The Saturday Review has a much more negative view of the poem. It says about “Goblin Market,” “it may be presumed to be in some sense or other an allegory. But what the allegory is … we cannot undertake to say” (595). They do not understand the poem, and thus they misinterpret its meaning. What they take away is similar to what The Athenaeum discovers. They say,

Laura used to call their little ones round her, and tell them in sober seriousness of her own adventure and Lizzie’s devotion, as an inducement to the cultivation of family affection and trust. Where the moral inculcated is so excellent and proper, it may seem ungracious to complain of the unreal texture through which it is conveyed. (595)

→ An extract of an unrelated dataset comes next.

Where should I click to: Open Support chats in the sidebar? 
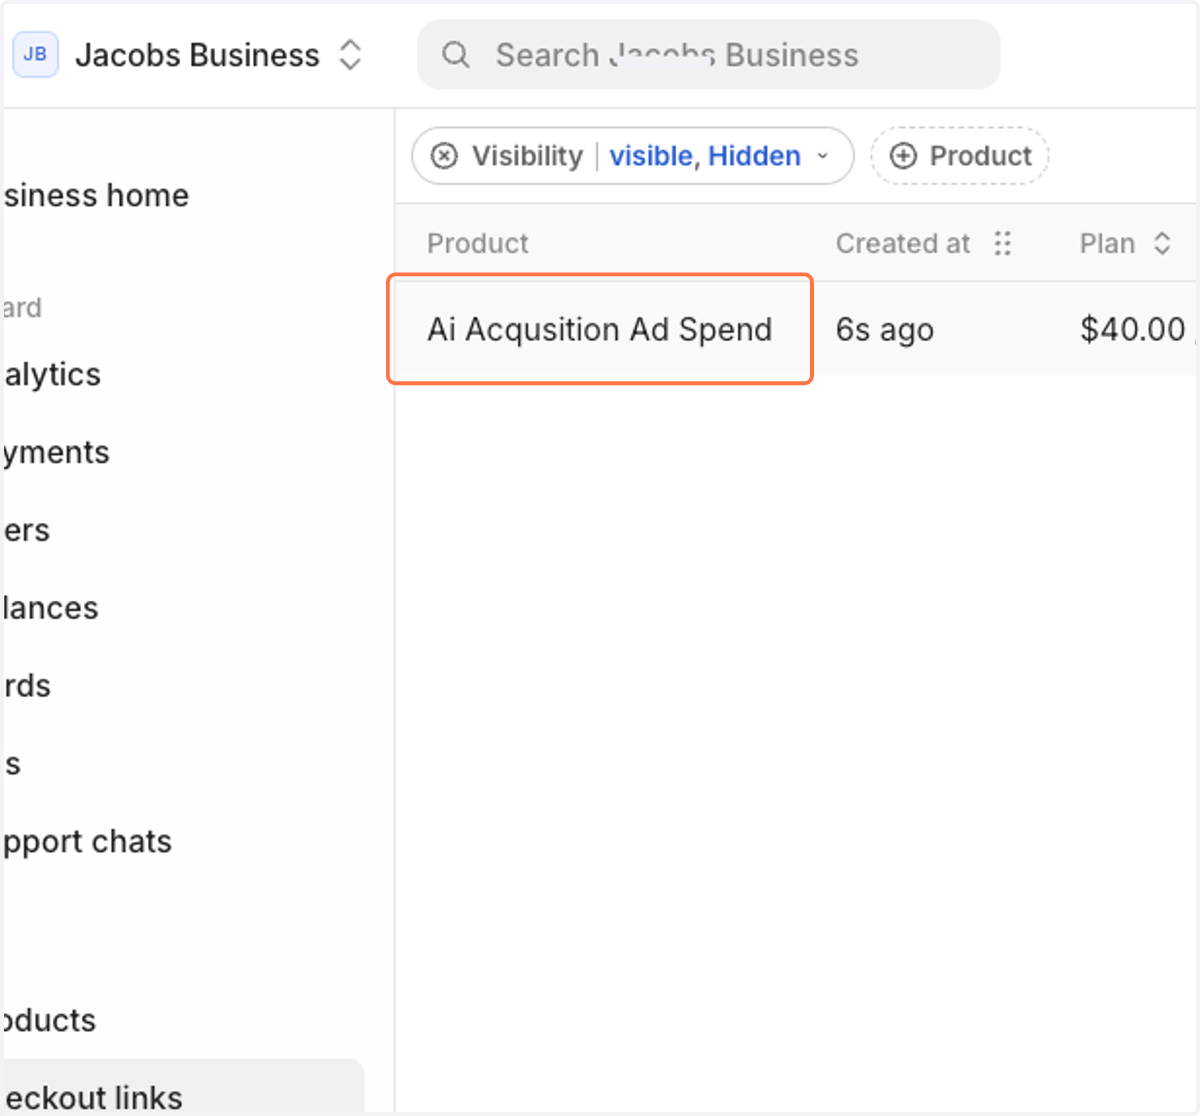[86, 841]
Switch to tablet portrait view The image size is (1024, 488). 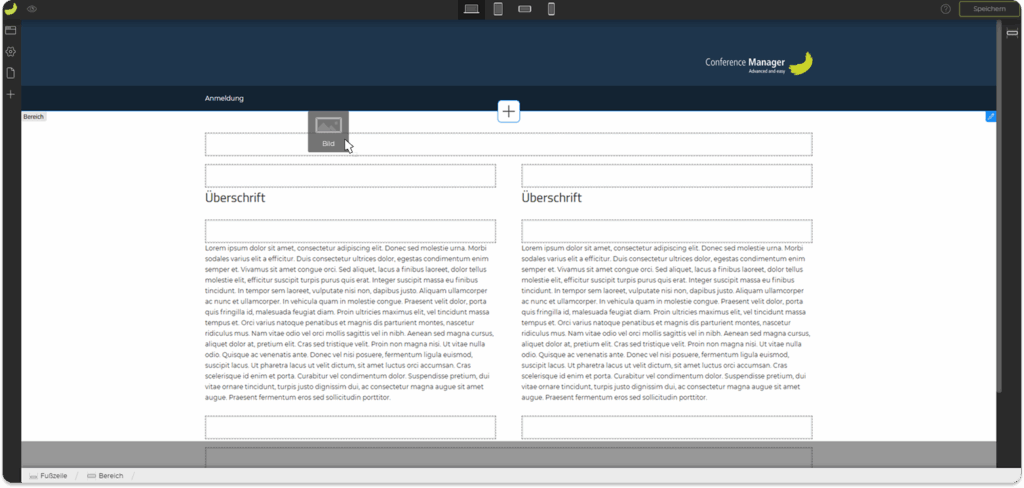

Instead of recognizing an allegory about fallen women, they focus on the domestic sphere by dwelling on Laura’s story time with her family.

Both reviews missed the allegory that more modern readers will often pick up on. Laura had to give of her own body, much like how fallen women had to give of themselves in order to survive at times. Rossetti hints that to be saved, fallen women need another woman’s aid; in Laura’s case she receives help from her sister Lizzie. Why do the reviewers miss something that most modern readers notice and discuss?

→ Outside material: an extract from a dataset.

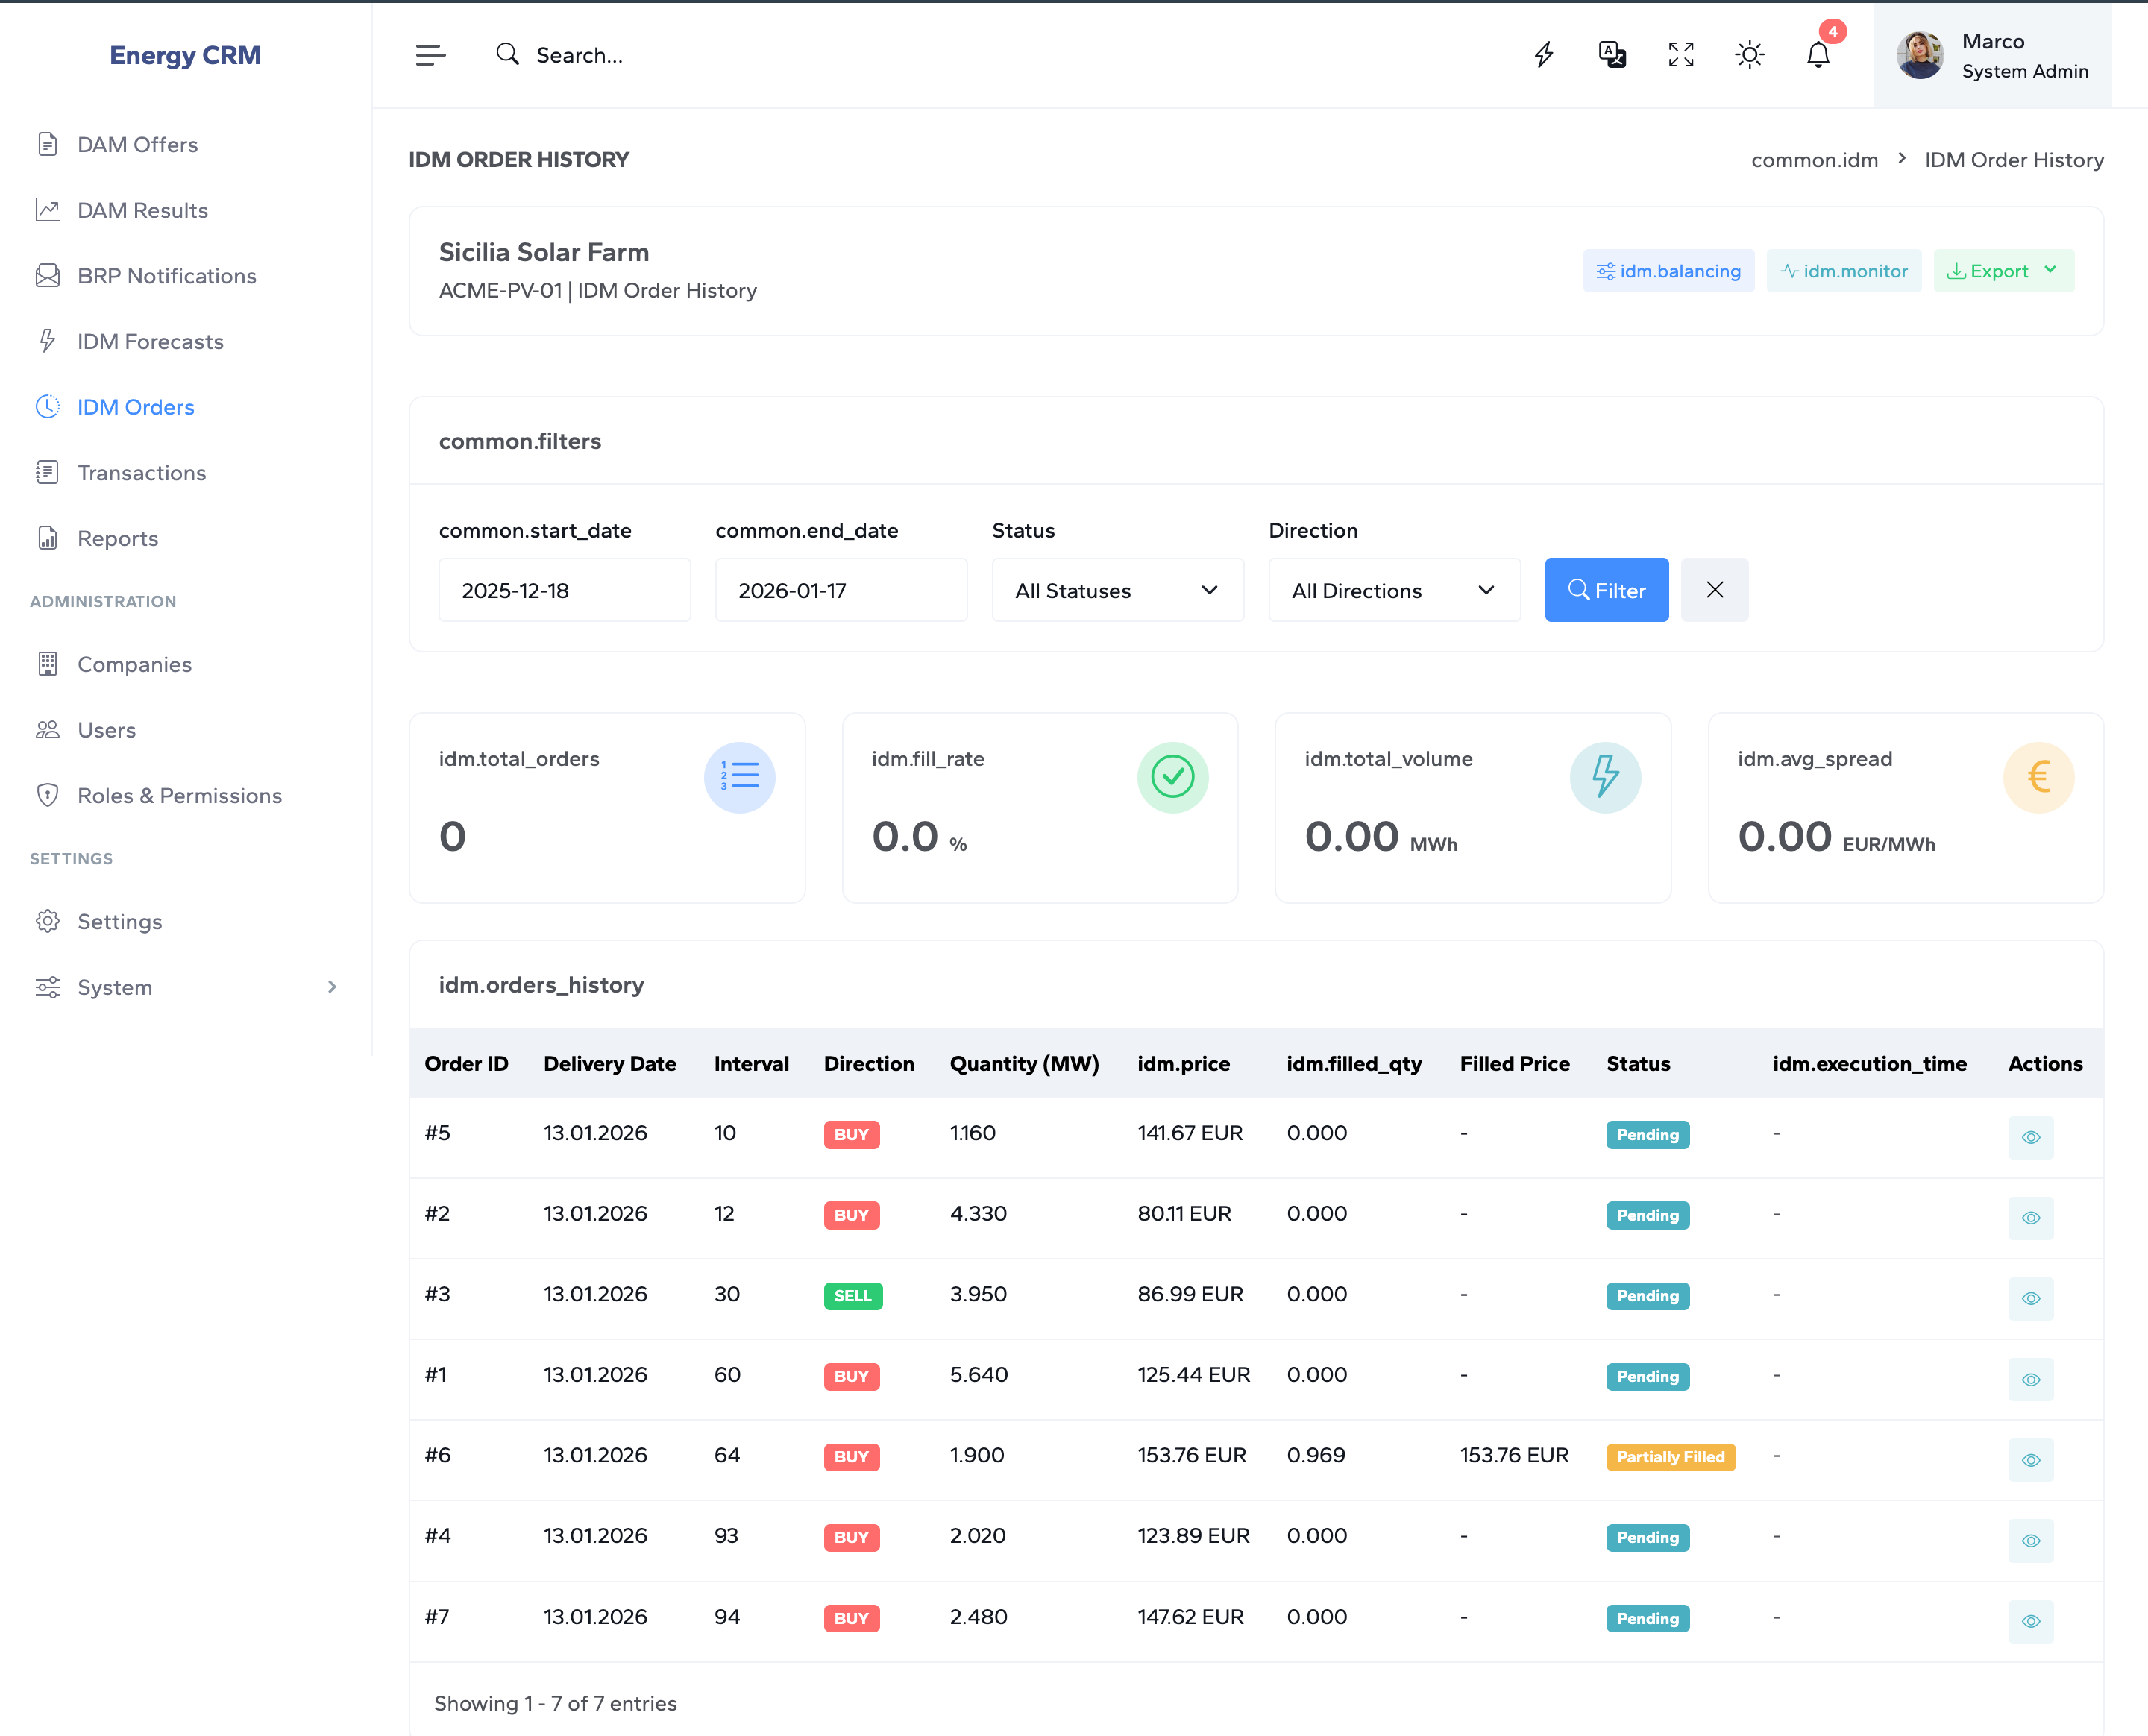2148x1736 pixels.
Task: Click the clear filters X button
Action: [x=1714, y=590]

There are a few potential reasons. These periodical articles are short reviews of entire collections of poetry. They did not have enough room to say much about these poems, and they did not have much time before moving on to the next work to review. It is possible that the writers could not spend much time or space thinking about “Goblin Market,” and thus missed most of the deeper meaning of the poem. It is also possible, however, that the end of Rossetti’s poem threw them off. The poem ends with both sisters happily married and telling their tale to their children. Focusing on family and women having their roles in the domestic sphere would have been a more comfortable message than the idea that fallen women should be lifted up by others. It was perhaps more comfortable for these men to miss, or ignore, the allegory in favor of a much more comfortable topic: women belonging and thriving in the domestic sphere.

While Rossetti’s poem had the deeper meaning of humanizing fallen women, these periodicals missed that message in favor of discussing the domestic sphere for women as a good moral. They missed Rossetti’s message that modern readers know to think about and discuss. That is what makes these reviews so interesting. They give modern readers a glimpse into how people during Rossetti’s time would have viewed her poems. They also give us a sense of how they viewed other matters of their time. The idea that a woman’s role should be confined to the home is not something most modern readers are comfortable with, but those during Rossetti’s time were uncomfortable at any suggestion of women outside the home. Thus, these reviews, and others like them, can give us a deeper understanding not just of “Goblin Market,” but of how readers of that time would view “Goblin Market” and the world around them.